# Pipeline Stage 3.2
The ITIS stage in the SGCN pipeline kicks off all the other stages to operate independently. Since ITIS ends up providing us with a number of additional search vectors and is the primary determinant of putting SGCN species on the National List, we run this stage first to assemble a bunch of additional names to go after from other sources and identifiers to use in at least one case (USFWS Ecological Conservation Online System).
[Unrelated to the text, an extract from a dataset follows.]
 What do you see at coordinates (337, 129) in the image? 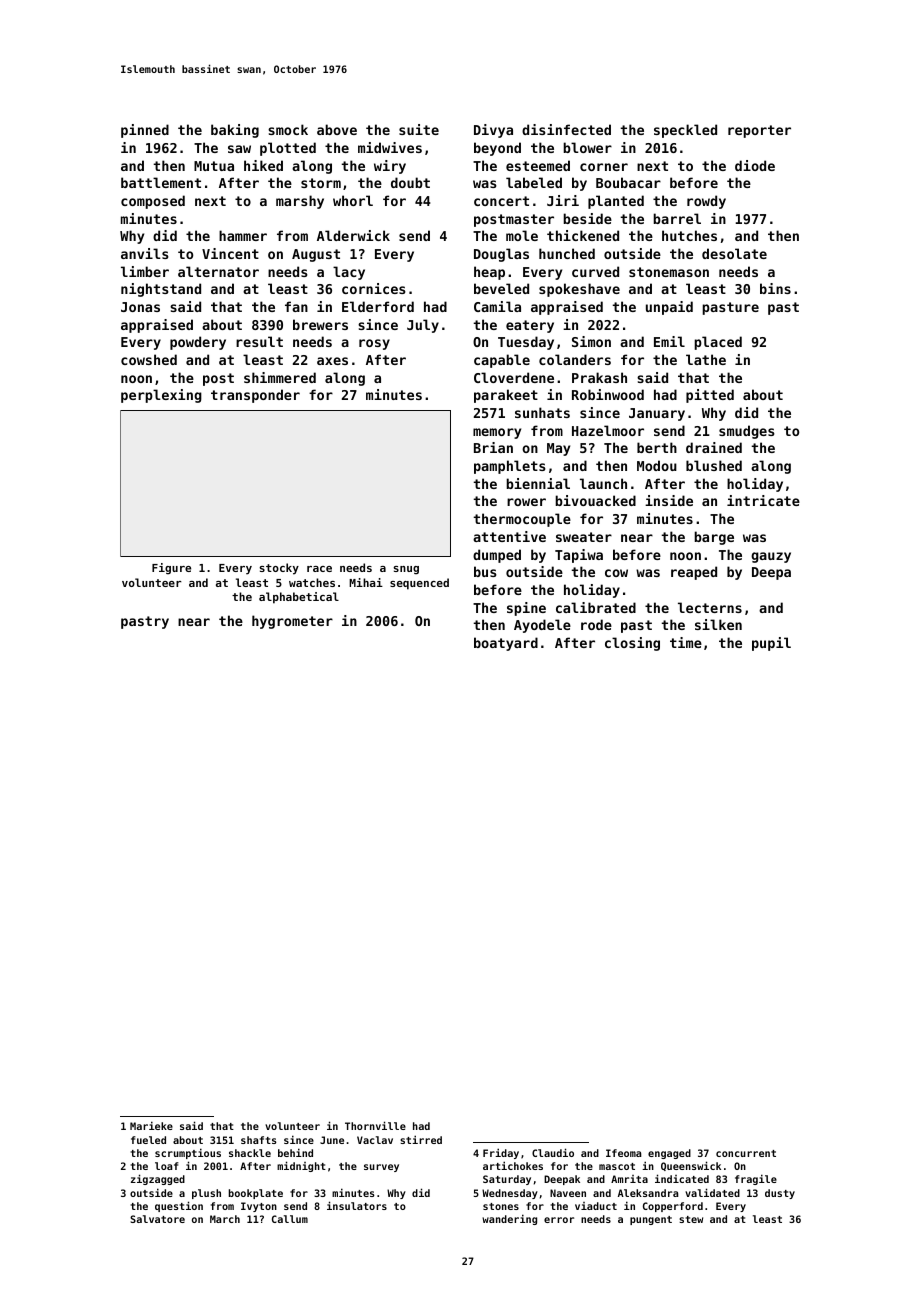
I see `above` at bounding box center [337, 129].
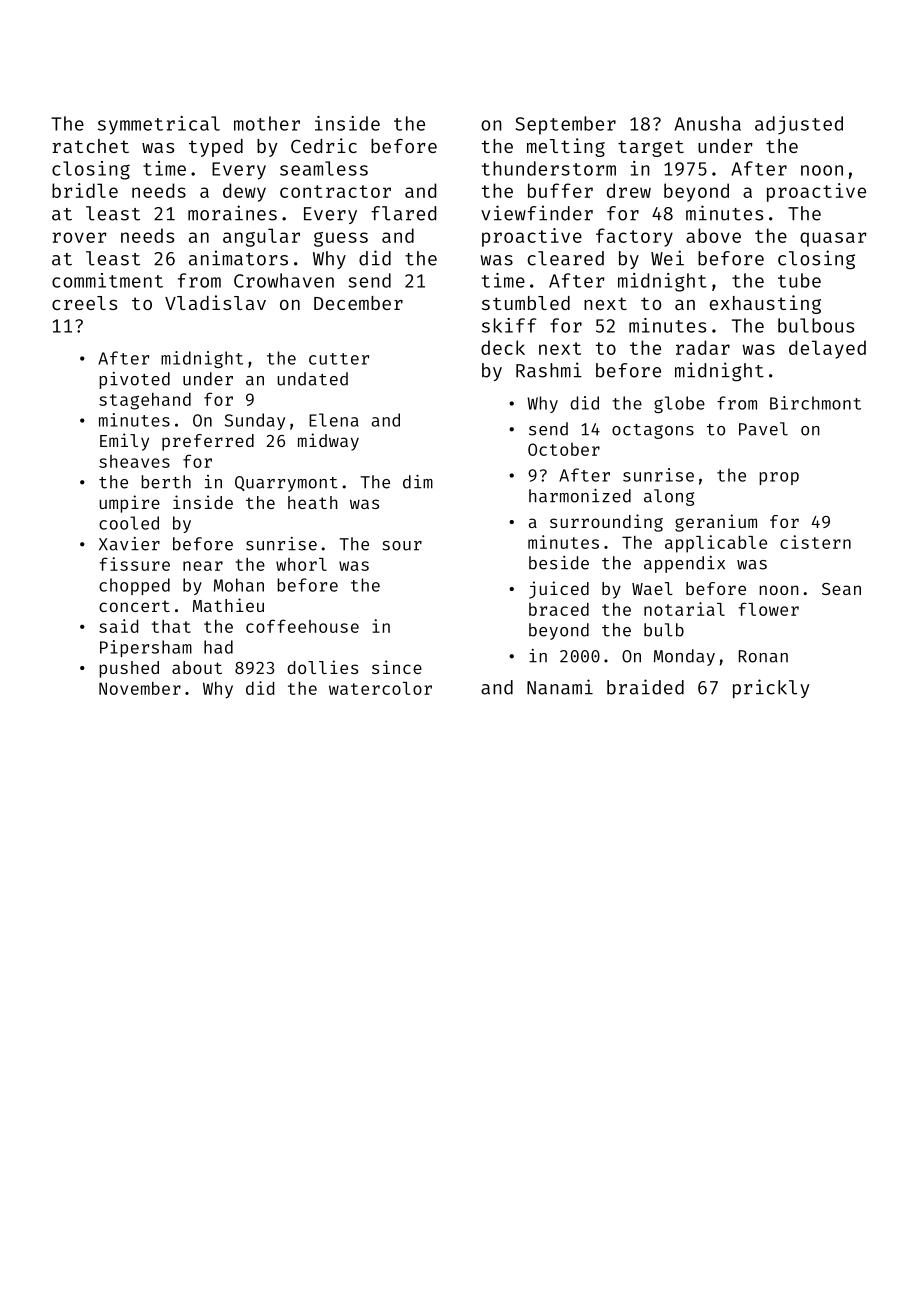 This screenshot has height=1314, width=924. I want to click on chopped, so click(134, 586).
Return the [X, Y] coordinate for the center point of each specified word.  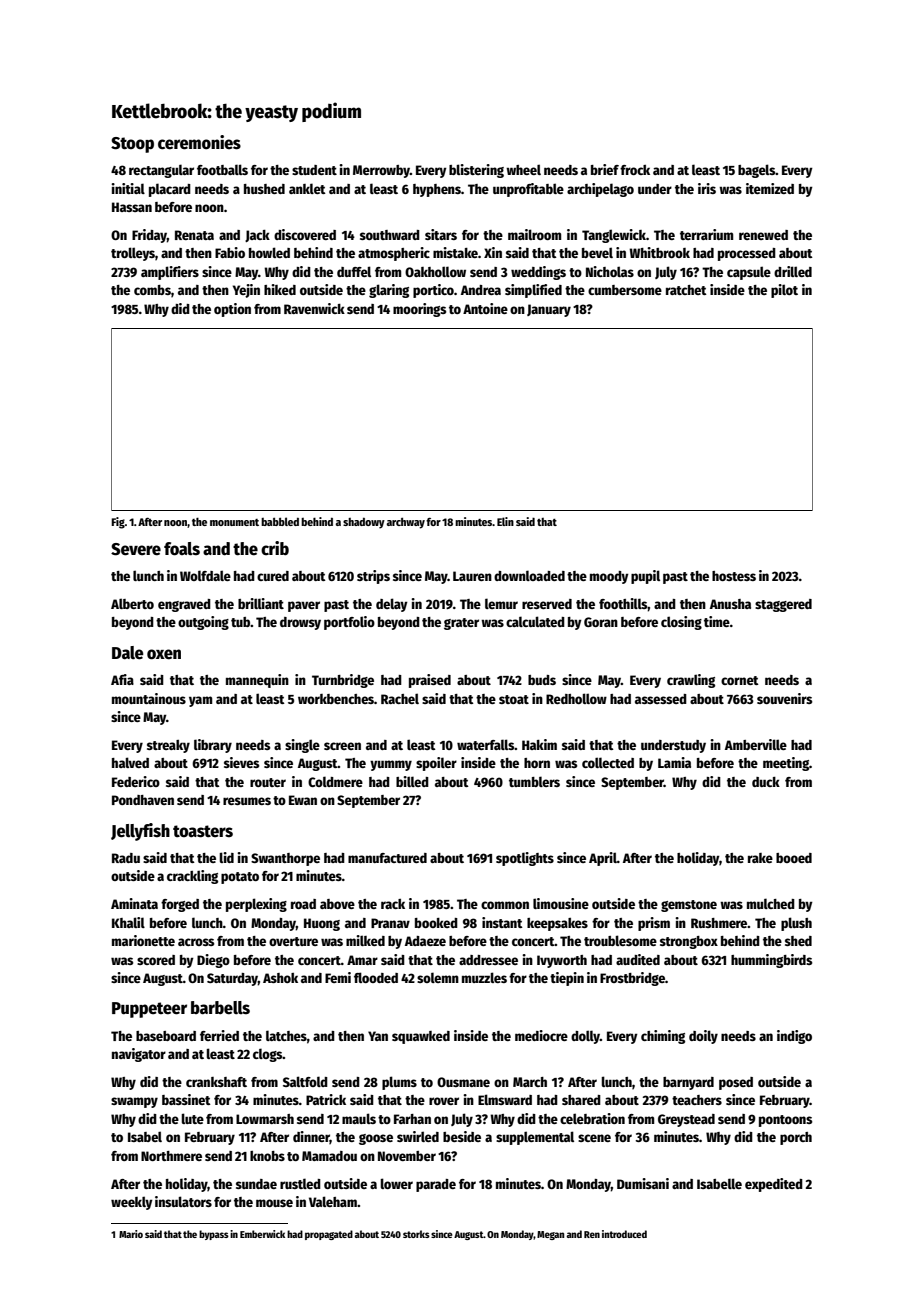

All of the sppin information processors use a single function, process_sppin_source_search_term(), built to handle the only slightly different operations in each case. It can operate against a message queue, retrieving a single message and processing it through to completion. Running the process locally, I first retrieve all messages from a given queue and run them in parallel. The limitations in how many messages we can process come from both the number of concurrent connections we can make to our database and from the number of HTTP requests we want to pass to the ITIS (or any other) API. When moving to a Lambda environment, the database connection issue should no longer be a factor, but we will need to throttle the number of concurrent connections we are sending out to third party APIs.

The ITIS process proliferates many new messages out onto other queues. It will send all of the names it encounteres, both the original name from the SGCN source and any additional names in the ITIS records (not necessarily all synonyms at this point, just the names encountered through search or following through to valid taxonomic records), to the message queues for other SppIn information gatherers. It will also send any names that it does not find to a WoRMS queue.

Both the ITIS and WoRMS processors also send messages with taxonomic authority summary information when they encounter a usable valid record that are used to infuse additional properties into the SGCN master table indicating whether or not a scientific name should be placed onto the "SGCN National List."

In [1]:
import pysgcn
sgcn = pysgcn.sgcn.Sgcn()

from joblib import Parallel, delayed
from tqdm import tqdm

mq = "mq_itis_check"
sppin_source = "itis"

In [2]:
messages = sgcn.sql_mq.get_all_records("mq", mq)

In [3]:
%%time
Parallel(n_jobs=8, prefer="threads")(
    delayed(sgcn.process_sppin_source_search_term)
    (
        message_queue=mq,
        sppin_source=sppin_source,
        message_id=message["id"], 
        message_body=message["body"]
    ) for message in tqdm(messages)
)

100%|██████████| 34656/34656 [32:28<00:00, 17.79it/s]  


CPU times: user 15min 1s, sys: 4min 30s, total: 19min 31s
Wall time: 32min 29s


['MESSAGE PROCESSED: Scientific Name:Fimbristylis littoralis var. littoralis',
 'MESSAGE PROCESSED: Scientific Name:Panicum dichotomum var. nitidum',
 'MESSAGE PROCESSED: Scientific Name:Trichostomum tenuirostre var. gemmiparum',
 'MESSAGE PROCESSED: Scientific Name:Seligeria donniana',
 'MESSAGE PROCESSED: Scientific Name:Stygobromus onondagaensis',
 'MESSAGE PROCESSED: Scientific Name:Sphagnum capillifolium',
 'MESSAGE PROCESSED: Scientific Name:Scaphiopus holbrookii',
 'MESSAGE PROCESSED: Scientific Name:Zosteractis interminata',
 'MESSAGE PROCESSED: Scientific Name:Cyperus flavicomus',
 'MESSAGE PROCESSED: Scientific Name:Forsstroemia producta',
 'MESSAGE PROCESSED: Scientific Name:Rallus limicola',
 'MESSAGE PROCESSED: Scientific Name:Cervus canadensis',
 'MESSAGE PROCESSED: Scientific Name:Sida elliottii',
 'MESSAGE PROCESSED: Scientific Name:Cypripedium candidum',
 'MESSAGE PROCESSED: Scientific Name:Syntrichia papillosa',
 'MESSAGE PROCESSED: Scientific Name:Berula erecta var.